The lasting image at the end of “Never Compromise” was a smug Wink Vavasseur in a ripped suit, eating an apple on stage while his empire fell into ruins. But the ARG aspect of “Never Compromise” was far from over, as the ‘show’ spilled out onto Arch Street. While numerous fans were on the sidewalk, trying to make sense of what just happened, beloved ref Bryce Remsberg appeared in tears, carrying a duffel bag and making his way through the crowd, storming down the street. Then a mystery man wearing a NPA (No Private Army) hat and a Watchmen button on his jacket materialized at the edge of the crowd, with a few of us spotting his hat from afar. He was, of course, planted out there for someone to find, knowing that would happen. And the game continues…

So what’s next? I highly doubt this is truly the end of Chikara, especially since there is so much story still to be told and so much of this ARG to play out. Mike Quackenbush is doing a fascinating job blurring the “work”/”shoot” line with it all. The next chapter may be unfolding around us already, on websites that are lurking out there yet to be discovered…

Then again, maybe Wink is The Great DESTROYERRRRRRR!!!!

Joey O is a Philadelphia radio veteran who believes NIN’s 2008 “Lights In The Sky” tour was the greatest audio-visual concert experience he’s ever seen. Sorry, John Cena at the TLA in 2005. He can be heard on Y-Not Radio.


3 Responses to “I’ve Got My F.I.S.T., I’ve Got My Plan, I’ve Got Survivalism”

  1. themosayath June 11, 2013 at 1:47 am #

    we can only hope so :(

  2. DenseMan1 June 12, 2013 at 12:32 am #

    One of the frustrating things has been that it’s difficult to discuss this on Chikara’s own forums since they apparently delete posts talking about non-kayfabe things.
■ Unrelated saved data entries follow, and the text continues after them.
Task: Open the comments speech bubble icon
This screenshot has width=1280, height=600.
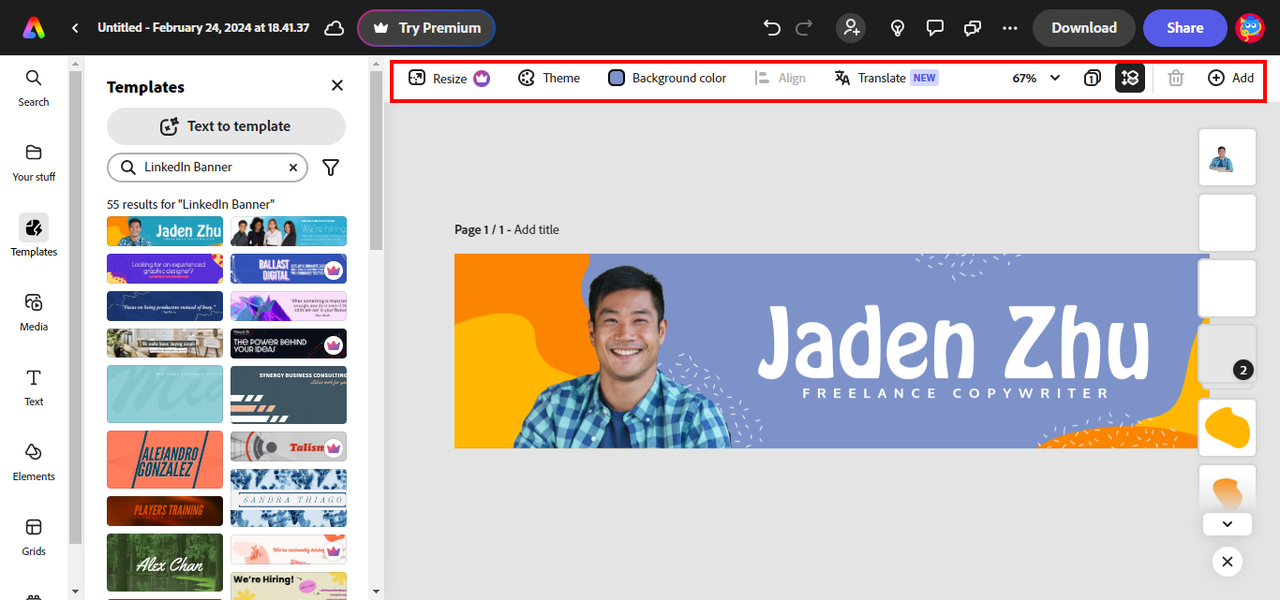Action: (935, 28)
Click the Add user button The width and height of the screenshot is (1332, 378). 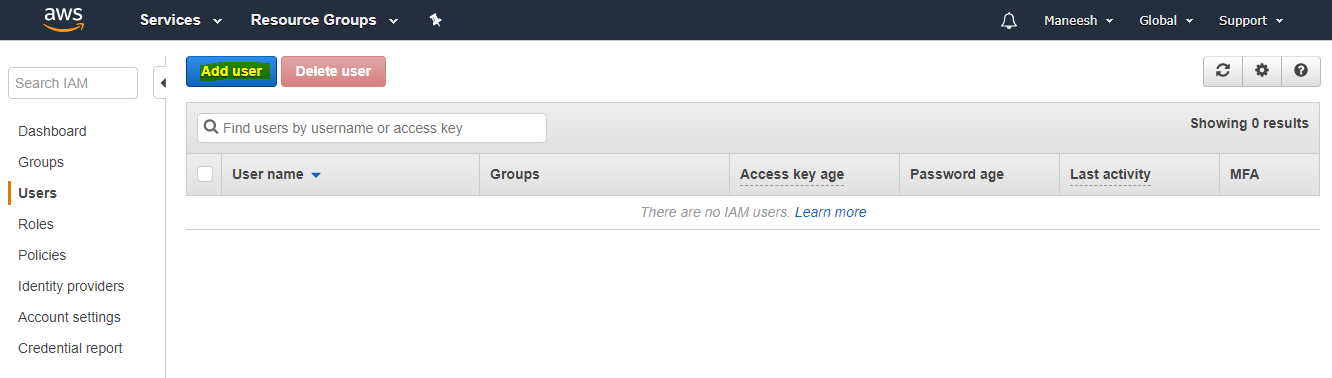(x=231, y=71)
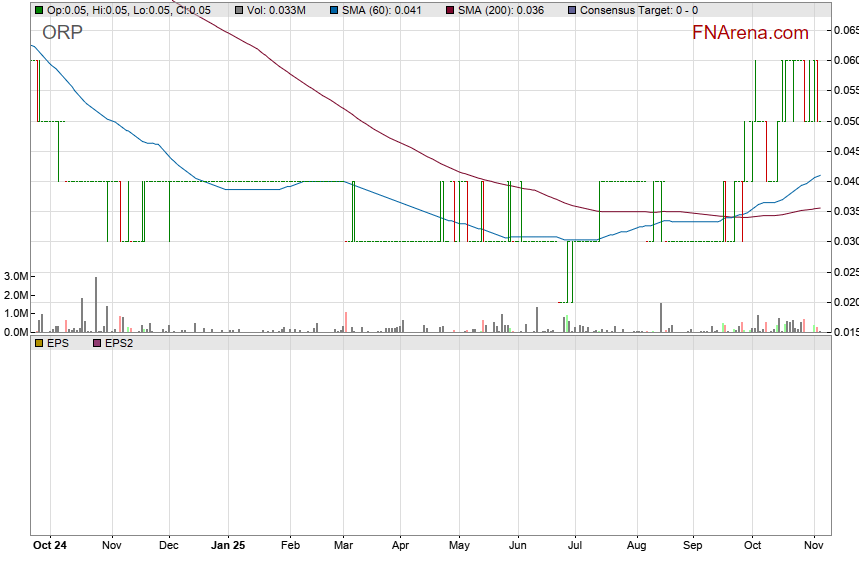Click the Vol: 0.033M legend text

[x=277, y=10]
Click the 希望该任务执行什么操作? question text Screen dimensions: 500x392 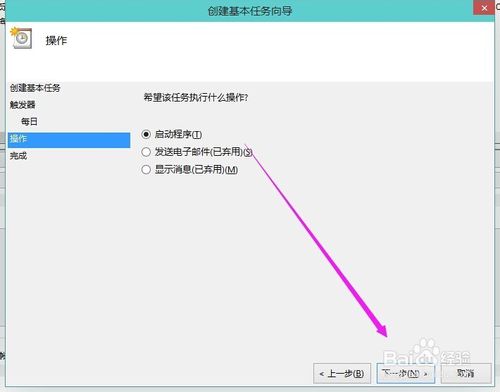196,98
Unusual (and likely a sign) that they would even continue to moderate the forums with the company closed…

    I wouldn’t be so quick to determine agency in the Titor/Condor/Space Monster twitters just yet, though RD Evans did apparently tweet, then immediately delete a tweet saying something to the effect “When space aliens do really show up on Earth, we will be too busy arguing whether they’re real or not to listen to what they have to tell us.” I’m inclined to doubt the Space Monster specifically since he did tweet (and again immediately delete, I may have been the only one to have actually seen it, which is unsettling) a picture along w/ a comment implying he had been betrayed/mistreated by Conrad Vavasseur and was going to find “the lightning man” and would exact vengeance on Titor/the Vavasseurs. The picture was of a mask with a stitched-shut mouth and a crosshair pattern over one eye, along with random and unnecessary seams reminiscent of Delirous. The next day this picture was “debunked” when it was found on a European artist’s deviantart page and it was listed for sale for 179 EU on the artist’s website. Following this, the Space Monster seemingly changed tactics and began tweeting as though he wanted to buy a mask except “none of them fit.”

    Anyway, I definitely believe that this is a continuing story, but my theory is that Chikara is indeed playing the long game and we will be living in a Vavasseur world for at least a while before Chikara returns or at least until Wrestling Is… is able to foment a resistance under the theorized “C.H.I.K.A.R.A.” banner. I think Chikara will remain “dead” for the rest of 2013 and we will not see any major development this year. It’s a heck (I’m family-friendly 4 life) of a gamble, especially when Chikara was seeing record crowds.

    One thing I’d like to encourage among fan participants of this “ARG:” please try to play along instead of just rage tweeting Condor/Titor “WE DEMAND ANSWERS!!!01!!!! #CHIKARMY” as I truly believe the latter will get you nowhere. Engage with them as if they are real. I’m pretty sure this is almost a kind of puzzle where we must seek to respond in a way that will elicit a response. We must exercise subtlety and SPECIFICALLY not mention the factual non-existence ot Condor/Titor and Quack being the co-founder and booker of the promotion. Even Sabato has shut down people implying that Quack is the owner of Chikara.

    Thanks Joey 0 for the post!

    • joeyo24 June 12, 2013 at 7:42 am #

      Thanks Mr. DenseMan!

      (And yes, I actually did see John Cena in concert when he put his album out. In my defense, it was a free ticket.)